Concerning this a man once said: Why such reluctance? If you only followed the parables you yourselves would become parables and with that rid of all your daily cares.

Another said: I bet that is also a parable.

The first said: You have won.

The second said: But unfortunately only in parable.

The first said: No, in reality: in parable you have lost.

(Translated by Willa and Edwin Muir)

In Kafka it is not allegory but symbolism that entices us. And as his soul mate Max Brod insists, there is a world of difference. Allegory simply makes one thing stand for something else. But in a symbol the thing and the something else are somehow united, like Christianity in the cross. In an allegory realism is superfluous, but not in a symbol, where the thing and what it stands for come together. Every real detail enriches the life symbolized. The brittleness of the insect’s carapace, the yelp of the dog, the emptiness of the burrow—all enrich the real world.

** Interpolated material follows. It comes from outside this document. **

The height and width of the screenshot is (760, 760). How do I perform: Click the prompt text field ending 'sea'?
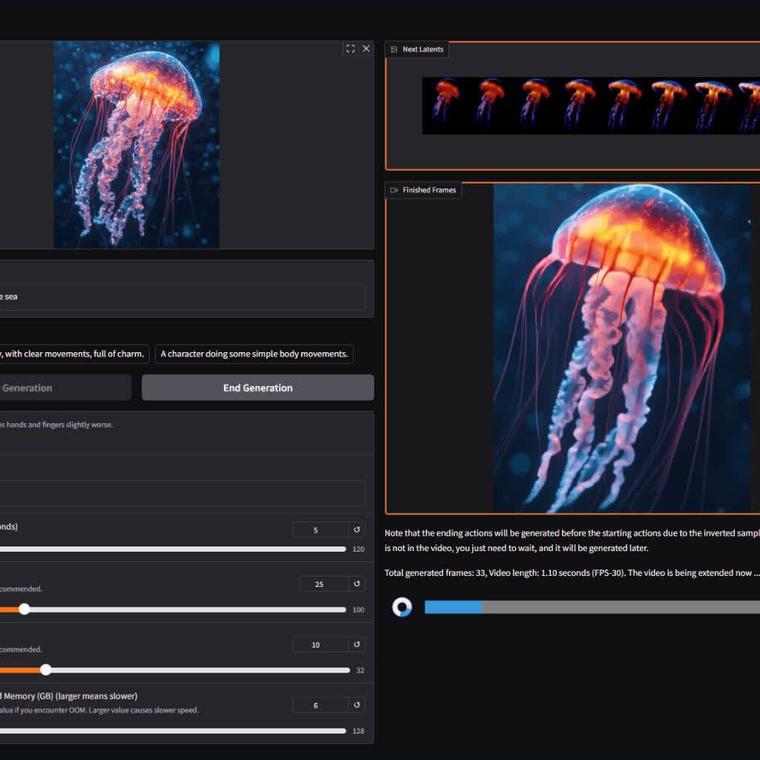coord(180,297)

Into everything he touches, Kafka brings this symbolic concreteness and mystery. We can sample it in one of his stories almost as well as in any other. In “The Burrow” (1923), one of the two last stories that Kafka wrote, an animal digs with head and hands to build an underground dwelling. To be still safer against his enemies the animal goes down into the burrow and builds a hole within the hole. Hidden in these unsubstantial labyrinthine tunnels he seeks security. Having built the burrow, the animal comes above ground and suddenly feels free:

Yet I am not really free. True, I am no longer confined by narrow passages, but hunt through the open woods, and feel new powers awakening in my body for which there was no room, as it were, in the burrow, not even in the Castle Keep, though it had been ten times as big. The food too is better up here.… And so I can pass my time here quite without care and in complete enjoyment, or rather I could, and yet I cannot. My burrow takes up too much of my thoughts. I fled from the entrance fast enough, but soon I am back at it again. I seek out a good hiding place and keep watch on the entrance of my house—this time from outside—for whole days and nights. Call it foolish if you like; it gives me infinite pleasure and reassures me.

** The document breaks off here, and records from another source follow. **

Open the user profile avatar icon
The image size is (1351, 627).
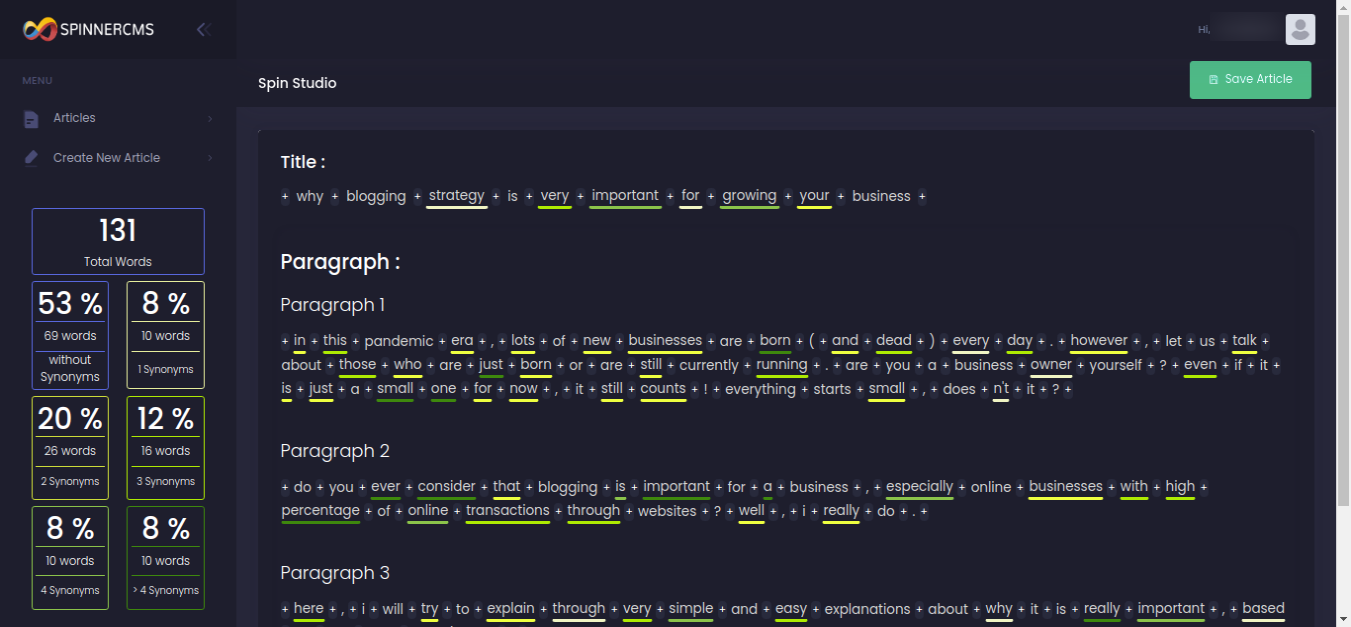pyautogui.click(x=1300, y=29)
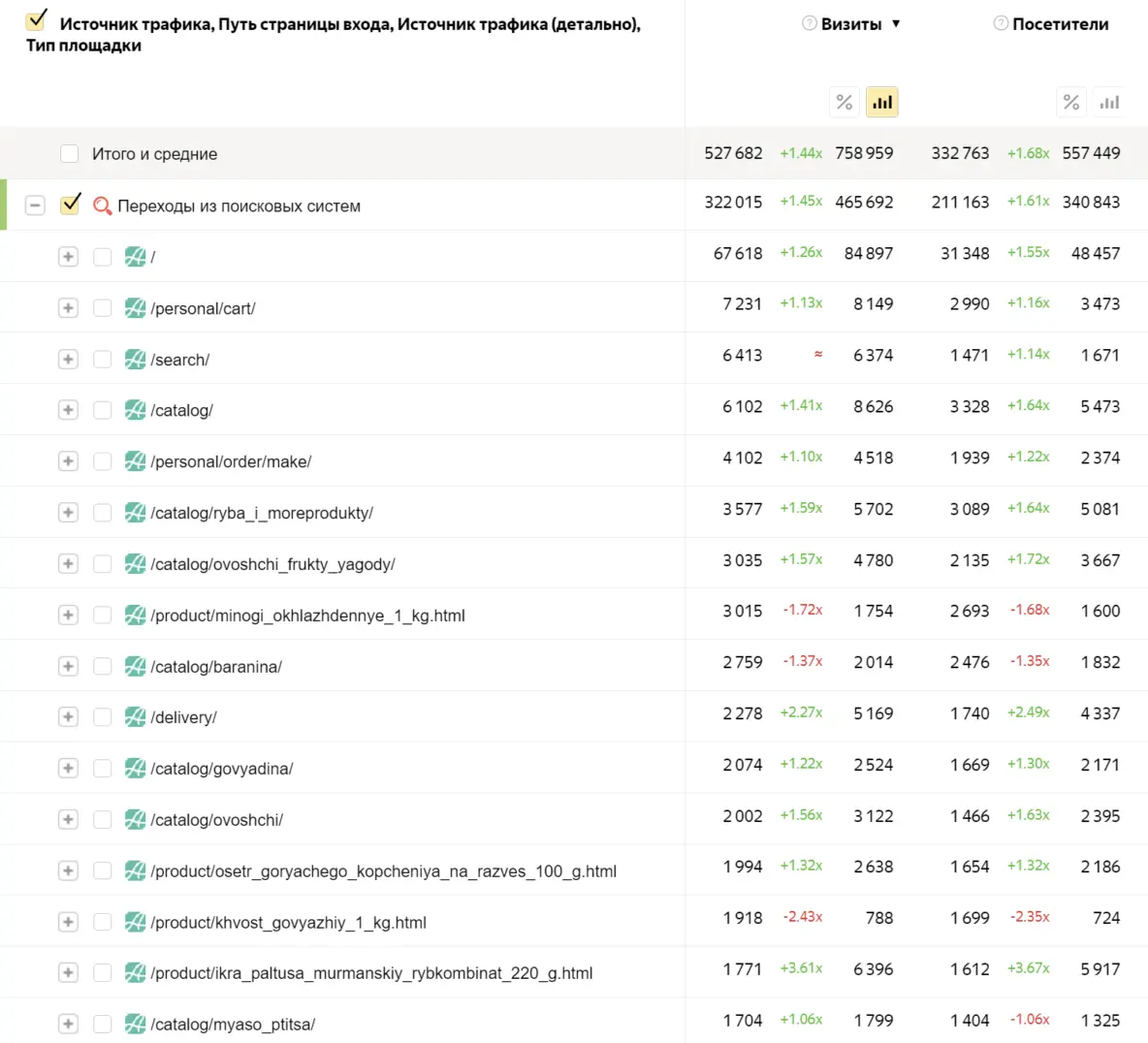Expand the /catalog/govyadina/ row
Image resolution: width=1148 pixels, height=1043 pixels.
(x=68, y=769)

When others want to know about the burrow, the animal retorts, “I built it for myself and not for visitors.” Perhaps like Kafka’s works? Was the burrow Kafka’s labyrinth inside the labyrinth of himself?

His three long novels—
Amerika, The Trial
, and
The Castle
—which we owe to Max Brod’s refusal to obey Kafka’s last instructions, show the wealth and the poverty of this inward world. Of course he had never been to America, but his first novel (1912) was a picaresque tale of the adventures of a poor sixteen-year-old boy packed off across the Atlantic to escape the consequences of his seduction by a servant girl. He explained his intention “to write a Dickens novel” with all Dickens’s “wealth and naive sweeping power.” A combination of fairy tale and Disneyesque caricature, it recounts
Karl Rossmann’s rescue by an immigrant German uncle who has become a senator, harassment by hobo thugs, taunting by the daughter of a suburban New York millionaire, tribulations as a resort-hotel elevator operator, and assorted misadventures across the continent. Despite all these American troubles, young Karl ends his journey in an epiphany of optimism at the Nature Theatre of Oklahoma. “Today only and never again! If you miss your chance now you miss it for ever! If you think of your future you are one of us! Everyone is welcome! If you want to be an artist, join our company! Our Theatre can find employment for everyone, a place for everyone!” At first Karl is exultant, and enjoys his try at blowing the trumpet. Then he is frustrated when he must name his occupation, for he thought he was being engaged as an actor. Of course the tyrant father reappears in episodes of unexplained guilt and undeserved punishment, but the father himself remains back in Europe. Kafka’s first title for the book was “The Man who Disappeared.” He was so delighted by this book that he used to amuse himself by reading passages aloud.